Я надеялась, что на сей раз чтение пойдет легче, ведь я обличила Хелен и облегчила душу, отчасти восстановив справедливость, но все никак не могла сосредоточиться. Вновь я переворачивала страницы, толком не видя строк. Остро ощущалось присутствие Хелен по ту сторону простыни. Небось страдает, как жестоко ее обидели. С утра первым делом побежит жаловаться Дотти, если до сих пор не наябедничала. И не пожалеет трудов, распишет, сгустит краски. На пару понавыдумывают. Смутное желание проявить свою власть подняло меня с кровати – я выключила люстру, единственный на всю комнату источник света, однако Хелен и не пикнула. Я заползла обратно под одеяло и закрыла глаза. Понимала, что мне еще долго не уснуть, понимала и другое: в этом доме больше оставаться нельзя. Нужно что-то менять.

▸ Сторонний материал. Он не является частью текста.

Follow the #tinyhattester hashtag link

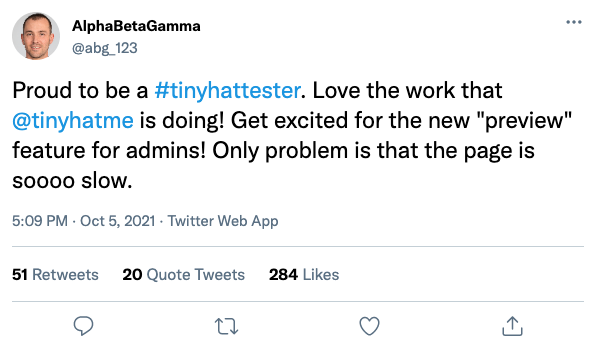click(228, 90)
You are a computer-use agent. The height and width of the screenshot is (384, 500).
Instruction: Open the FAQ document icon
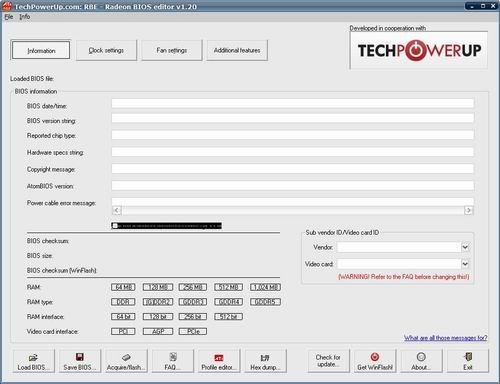coord(173,357)

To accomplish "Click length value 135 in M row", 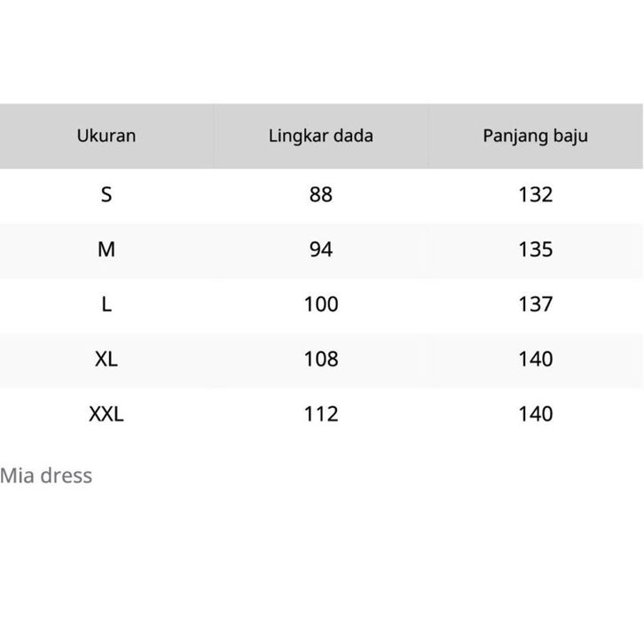I will 535,249.
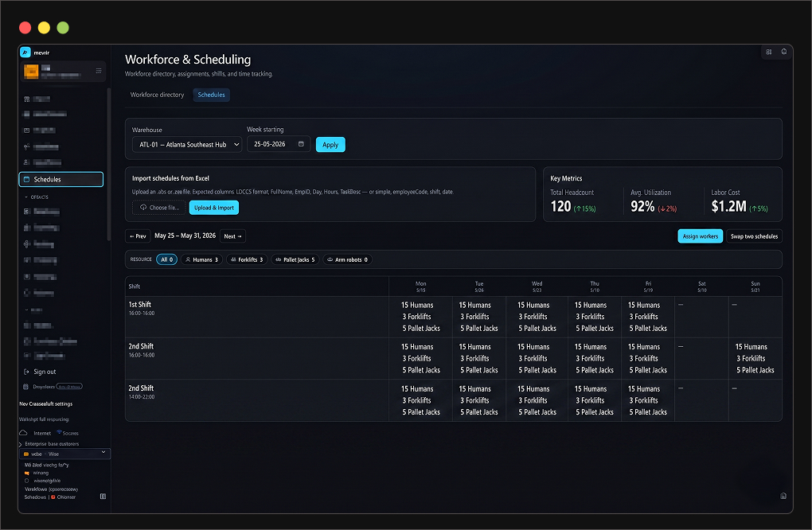Click the Sign out icon
812x530 pixels.
pos(26,372)
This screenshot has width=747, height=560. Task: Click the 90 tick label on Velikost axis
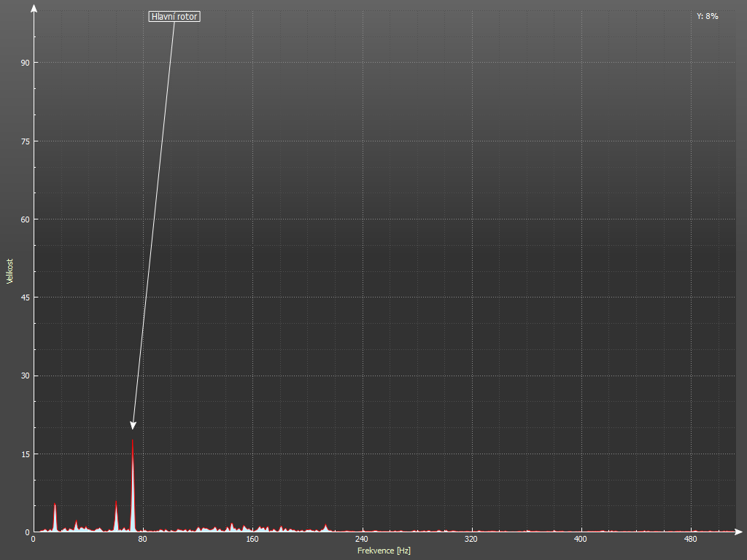coord(25,63)
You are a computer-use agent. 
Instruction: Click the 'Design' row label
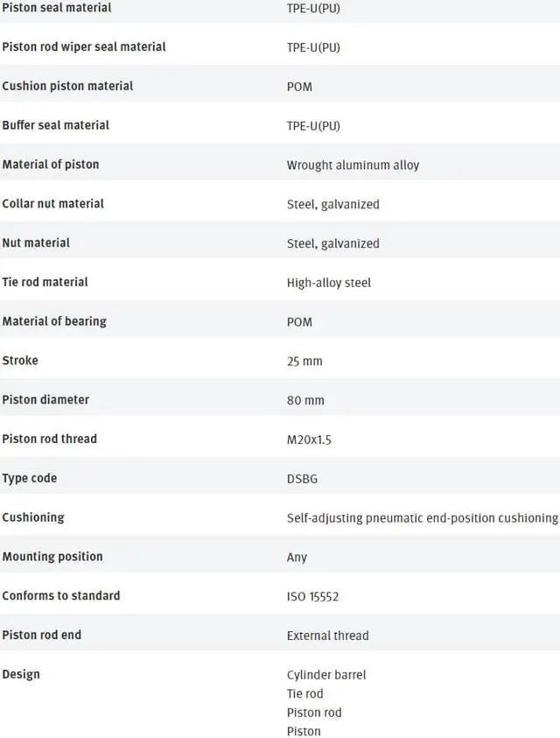tap(21, 674)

Прошло еще несколько недель, прежде чем мы с Одалией сблизились настолько, что я смогла полностью довериться ей и пожаловаться на Хелен. Но как только я на это отважилась, все преобразилось.
6
– Твоя Хелен – ничтожество. Как ты это терпишь? Переезжай ко мне в отель! – легко и небрежно заявила Одалия, когда я решилась поведать ей эту историю несколько недель спустя.
Она одарила меня невинной девичьей улыбкой и тут же (как странно одно не вязалось с другим) выпустила тонкую струю дыма. Дым повис в воздухе, соблазнительно свиваясь и развиваясь, точно пресловутый змей первородного греха, и, наконец, взвился к высокому сводчатому потолку ресторана. Одалия извлекла сигарету из тонкого мундштука слоновой кости и раздавила тлеющий окурок в граненой хрустальной пепельнице, не обращая ни малейшего внимания на укоризненное цоканье языков – какие-то две седовласые ханжи таращились на нас через весь зал. Я-то понимала, что мундштук сам по себе – уступка пугливым престарелым дамам: вообще-то Одалия предпочитала обходиться без него. Затушив сигарету, она глянула на меня – личико такое свежее, глаза так сияют, – и мне почудилось, она рада этой идее, жить со мной вместе. Сердце затрепыхалось.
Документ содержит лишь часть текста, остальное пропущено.